= TEXTE ÉTUDIÉ =
—————

Croissance continue en Asie

Entre 2008 et 2018, la Chine a bénéficié d’une croissance de son produit intérieur brut (PIB) par habitant de 7,5 % par an, l’Inde de 6 %. Cette croissance s’observe également à l’appui de leurs enquêtes sur les ménages. Par exemple, pour les zones urbaines et rurales de Chine, les études donnent une croissance annuelle moyenne par habitant de 10 % environ, de 8 % pour les zones urbaines indiennes et proche de 5 % pour les zones rurales indiennes. Cette croissance des revenus en Asie a transformé la distribution mondiale des revenus : elle a fait basculer toute une partie de la population d’Asie du bas de la distribution vers les classes moyennes de la planète.

—————

= CONSIGNE 1 =
Condensez en trois phrases au plus le paragraphe du texte sur la croissance en Asie qui commence par « Entre 2008 et 2018 », en conservant ses chiffres et ses faits principaux.
= CONSIGNE 2 =
Dans le texte sur la croissance en Asie, reprenez le passage compris entre « Entre 2008 et » et « de la planète. », bornes incluses, en substituant « foyers » à « ménages ».

= DONNÉES FOURNIES =

—————

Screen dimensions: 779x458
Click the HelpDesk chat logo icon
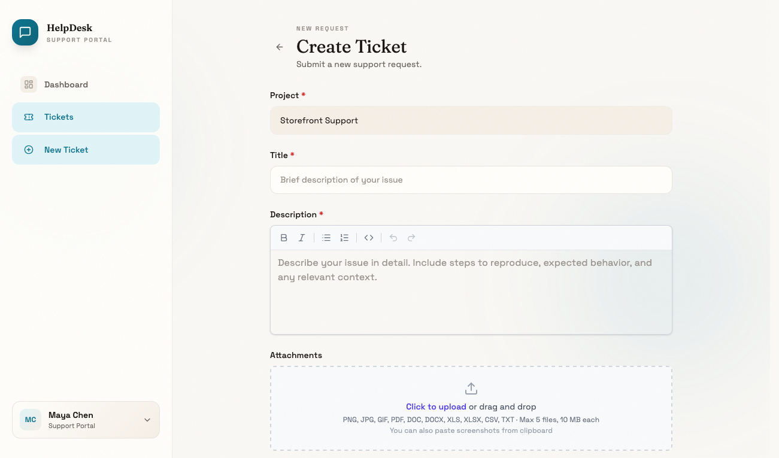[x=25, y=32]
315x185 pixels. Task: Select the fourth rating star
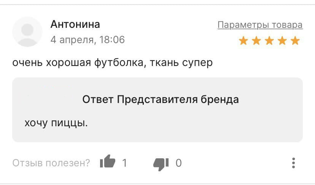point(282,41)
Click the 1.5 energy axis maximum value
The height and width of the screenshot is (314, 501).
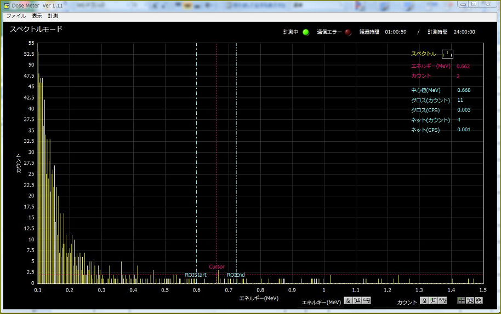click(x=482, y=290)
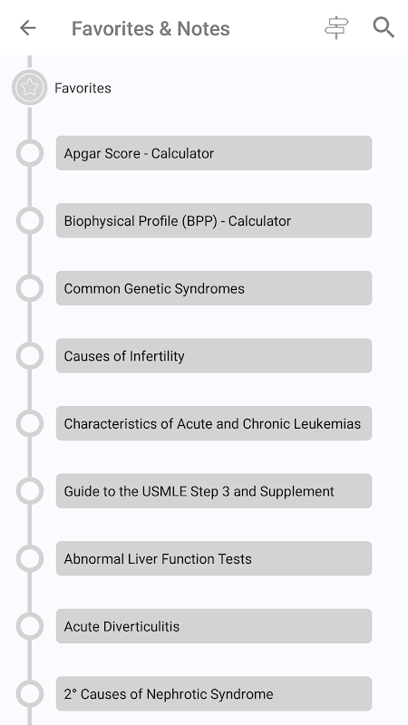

—————

= CORRIGÉ 1 =
Entre 2008 et 2018, le PIB par habitant a progressé chaque année de 7,5 % en Chine et de 6 % en Inde. Les enquêtes sur les ménages le confirment : environ 10 % par an dans les zones urbaines et rurales chinoises, 8 % dans les zones urbaines indiennes et près de 5 % dans les zones rurales indiennes. Cette hausse des revenus a fait passer une partie de la population asiatique du bas de la distribution mondiale vers les classes moyennes de la planète.

= CORRIGÉ 2 =
Entre 2008 et 2018, la Chine a bénéficié d’une croissance de son produit intérieur brut (PIB) par habitant de 7,5 % par an, l’Inde de 6 %. Cette croissance s’observe également à l’appui de leurs enquêtes sur les foyers. Par exemple, pour les zones urbaines et rurales de Chine, les études donnent une croissance annuelle moyenne par habitant de 10 % environ, de 8 % pour les zones urbaines indiennes et proche de 5 % pour les zones rurales indiennes. Cette croissance des revenus en Asie a transformé la distribution mondiale des revenus : elle a fait basculer toute une partie de la population d’Asie du bas de la distribution vers les classes moyennes de la planète.